WORK ORDER: Output the lines of the entries below beginning at the one with "Where should I" and ending with the last, exactly as written and without pictures.

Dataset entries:
+++++
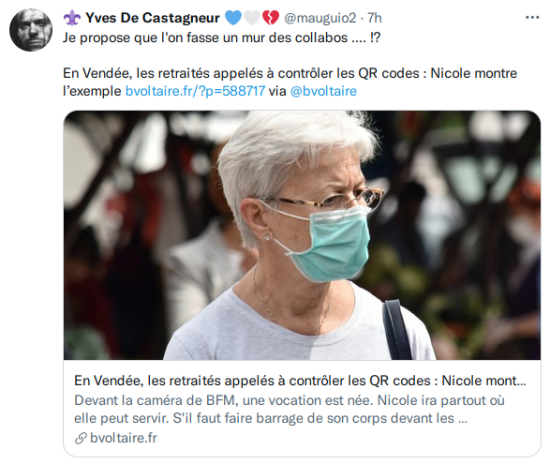Open the article preview photo of masked woman
Image resolution: width=550 pixels, height=464 pixels.
tap(302, 235)
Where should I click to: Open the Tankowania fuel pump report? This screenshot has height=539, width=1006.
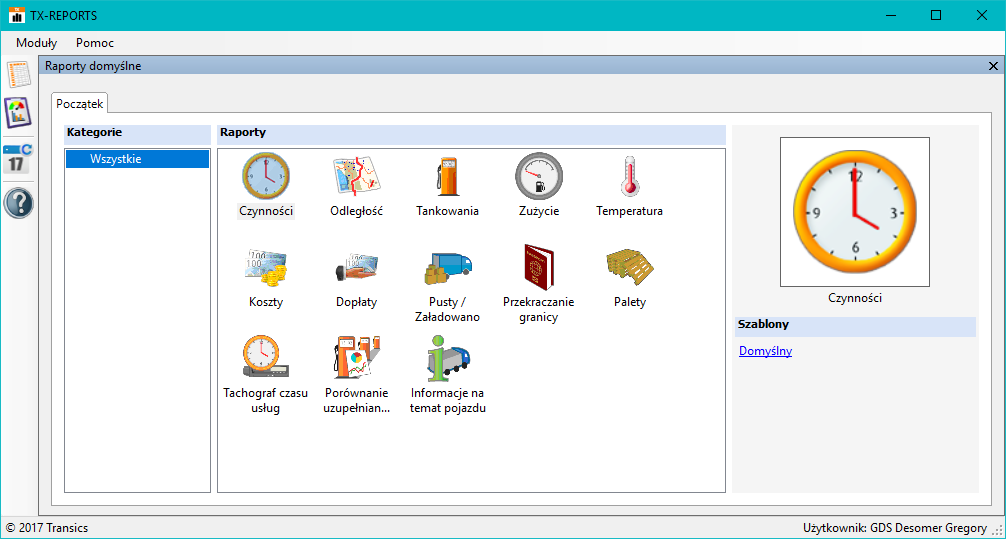pos(447,177)

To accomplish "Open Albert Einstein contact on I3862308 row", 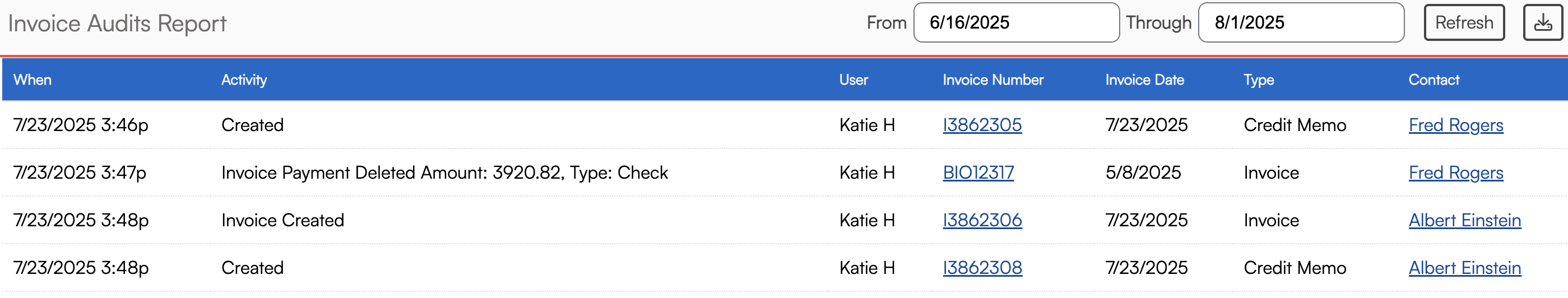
+++++
ANSWER TO THIS EXERCISE:
Where should I click to: Open the Tankowania fuel pump report? This screenshot has height=539, width=1006.
pos(447,177)

To accomplish "Open Albert Einstein contact on I3862308 row", 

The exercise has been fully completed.